The 2023 ‘Follow The Light’ surf photography grant program is back and looking for the next generation of surf photographers
Going back to A.R. Gurrey’s 1914 The Surf Riders of Hawaii, the art of surf photography has inspired and been a guiding light in the development and evolution of wave-riding for more than 100 years.
With legends of the lens such as John Severson, Ron Stoner, Art Brewer, Tom Servais, Jeff Divine and Larry Moore all calling this area home, San Clemente and Dana Point have unquestionably played a super-sized role in this evolution.
With Surfer and Surfing magazines headquartered here, the ’80s, ’90s and early 2000s were a high-water mark for the form. As the photo editor of Surfing, Moore, more commonly known as “Flame” (a nickname he acquired because of his red hair) turned the emerald-green tubes at Salt Creek into his own personal photo studio.
But more than that, he was instrumental in creating surf photography as a viable occupation, and perhaps most importantly, scouting young, new talent both in front of and behind the lens.
After a hard-fought battle with brain cancer, Flame departed the physical plane in October 2005.
Determined to keep his spirit alive, a group of friends and family formed the Follow The Light Foundation to ensure his legacy of passionately supporting up-and-coming surf photographers continued.
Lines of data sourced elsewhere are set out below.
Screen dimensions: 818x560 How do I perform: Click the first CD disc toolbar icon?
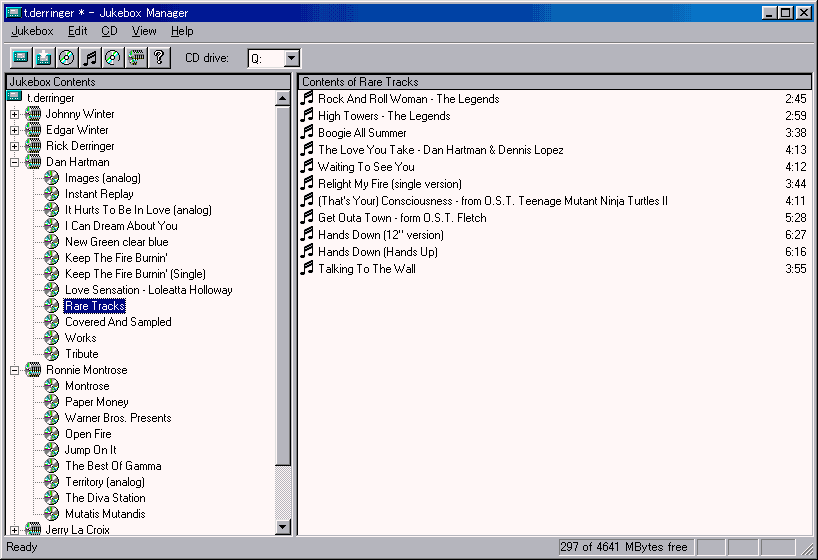pos(67,58)
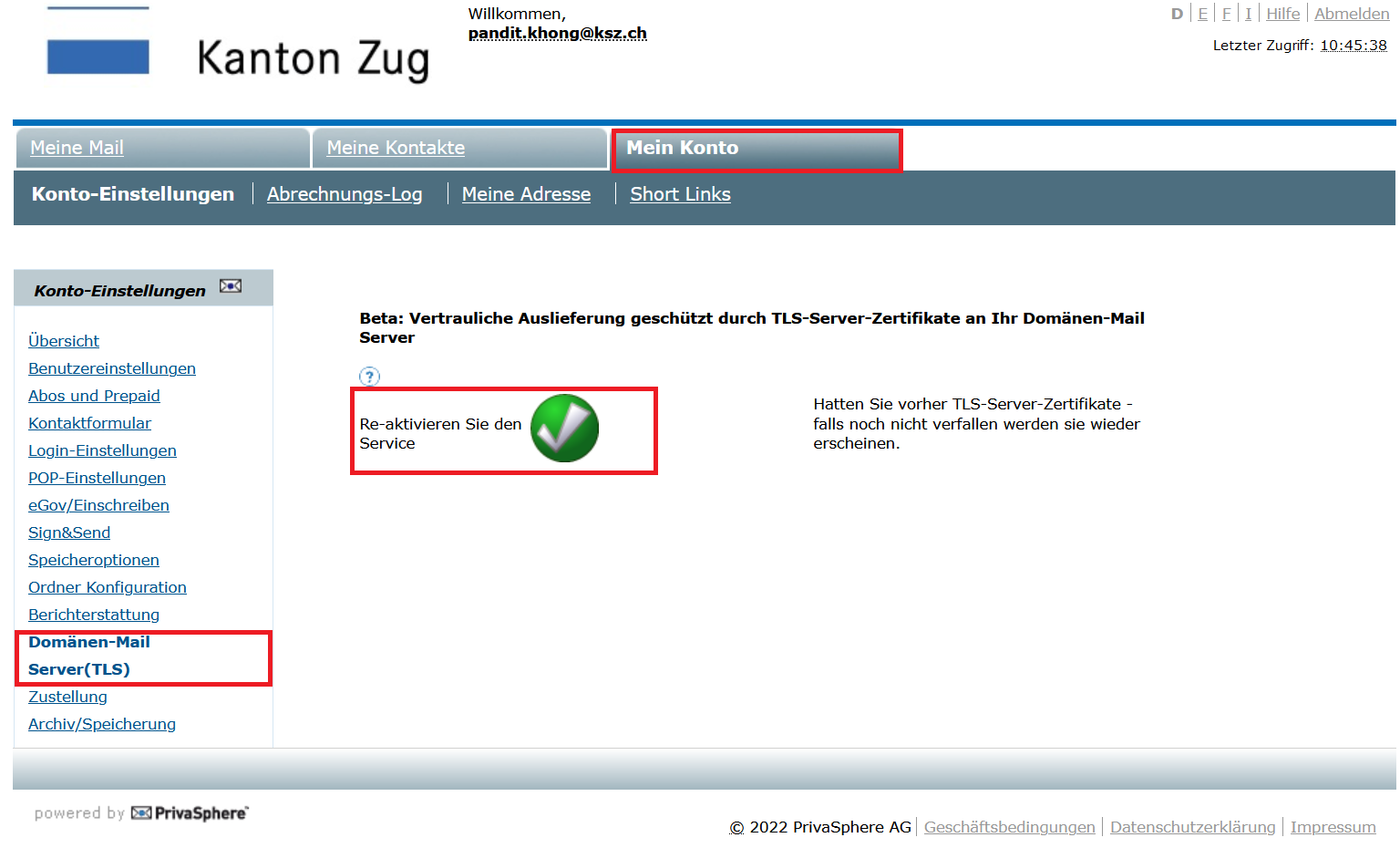Click the PrivaSphere logo in footer
1400x848 pixels.
pyautogui.click(x=190, y=813)
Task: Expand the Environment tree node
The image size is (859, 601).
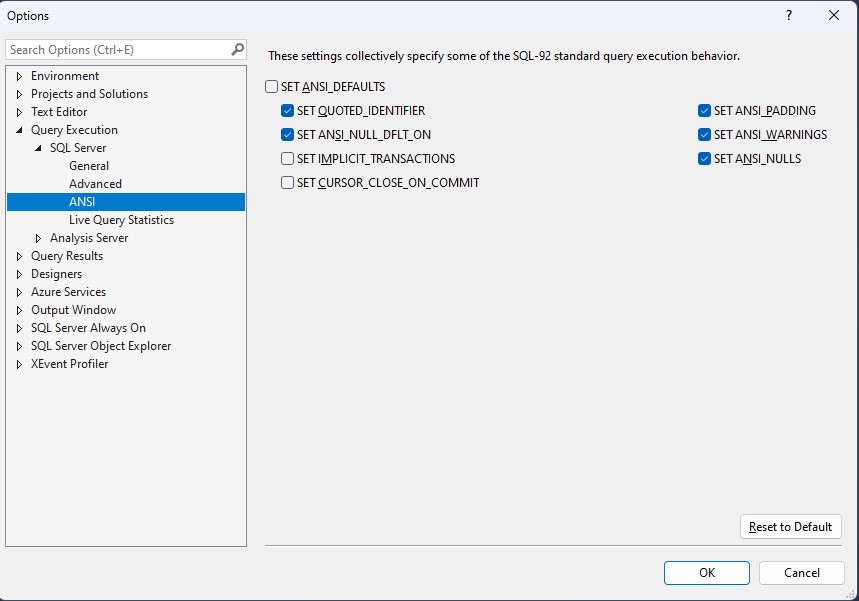Action: [19, 76]
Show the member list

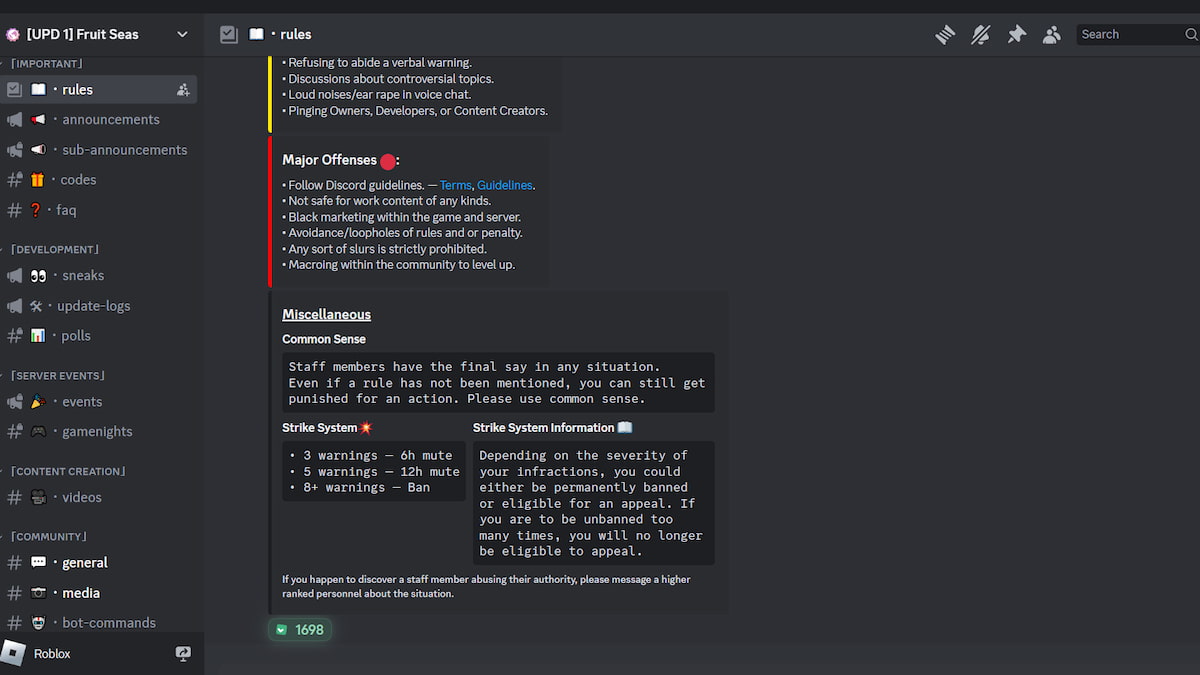click(1051, 34)
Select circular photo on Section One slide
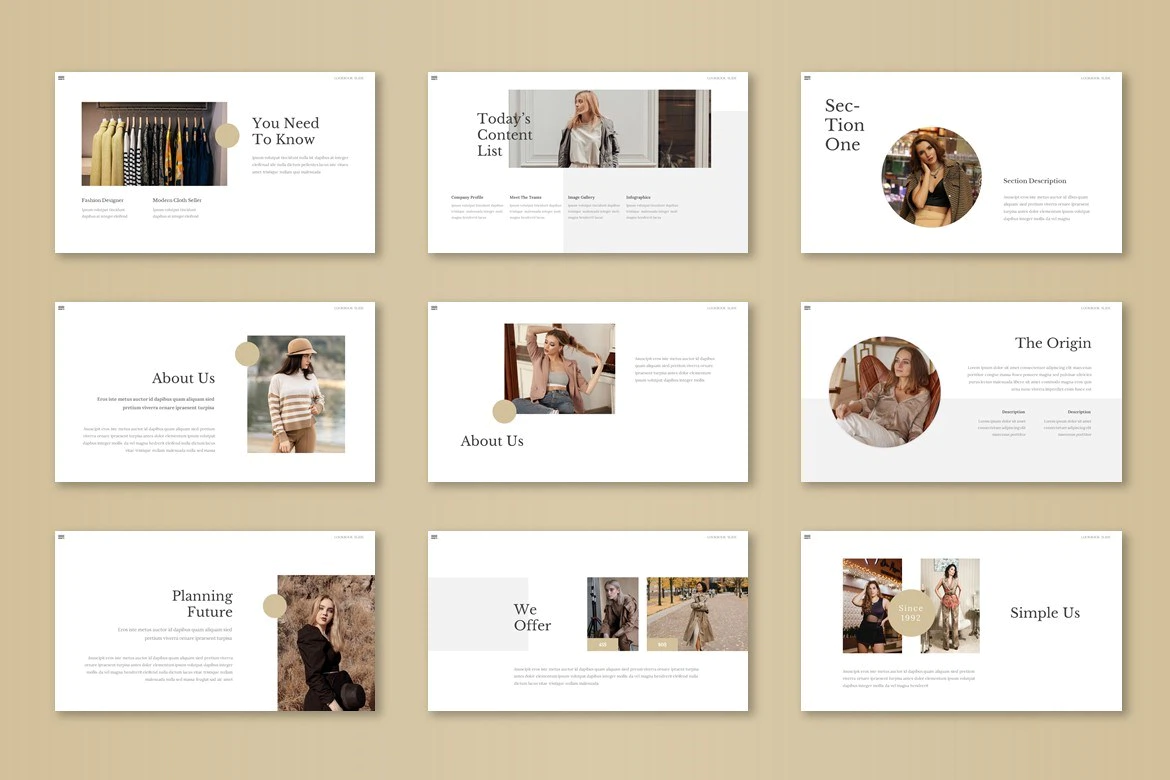1170x780 pixels. click(931, 177)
Follow The Light dedicated itself to honoring this next generation through an annual grant program, including an awards presentation ceremony. Bringing together our community of surf media, industry professionals, athletes and friends, honorees include some of today’s most important and talented photographers, including modern luminaries such as Chris Burkard, Todd Glaser, Ray Collins and Morgan Maassen.
The 2023 Follow The Light Surf Photography grant program is here, and the submission window is open through Thursday, Aug. 31. This is an incredible opportunity for aspiring young surf photographers between the ages of 16 and 25 to introduce their work to the world and have a shot at a $5,000 grant, as well as real working opportunities.
“Being involved in Follow The Light has been an amazing experience all the way around,” said 2022 winner Kalani Cummins. “The grant helped me get on my feet a little more, and winning opened up some great opportunities, but more than that, it’s amazing to be part of this next generation of surf photographers and get the chance to meet them all and be part of something bigger.”
Recognizing that the arena in which surf photographers work today has changed dramatically since Flame was at the helm of Surfing, the Follow The Light organizing committee has focused its energies on helping up-and-coming lensmen and women get their start in the business and develop the tools and relationships necessary to take their careers to the next level.
“It’s never been easy to make it as a surf photographer, but it’s harder than ever,” explained Summer Chew Meek, who chairs the Follow The Light committee.
“With changing media landscapes and business models, what this next generation faces is really challenging, but it’s so important to support and foster their talents. Photography is how the sport, culture and community of surfing has thrived over the last century,” he continued.
In their prime, Surfer and Surfing magazines battled for cover shots, A-list talent and ace photographers. But that was then, and this is now.
If the art of surf photography is to survive for generations to come, it’s going to take amazing programs like Follow The Light and the support of surf media and business to keep the flame lit.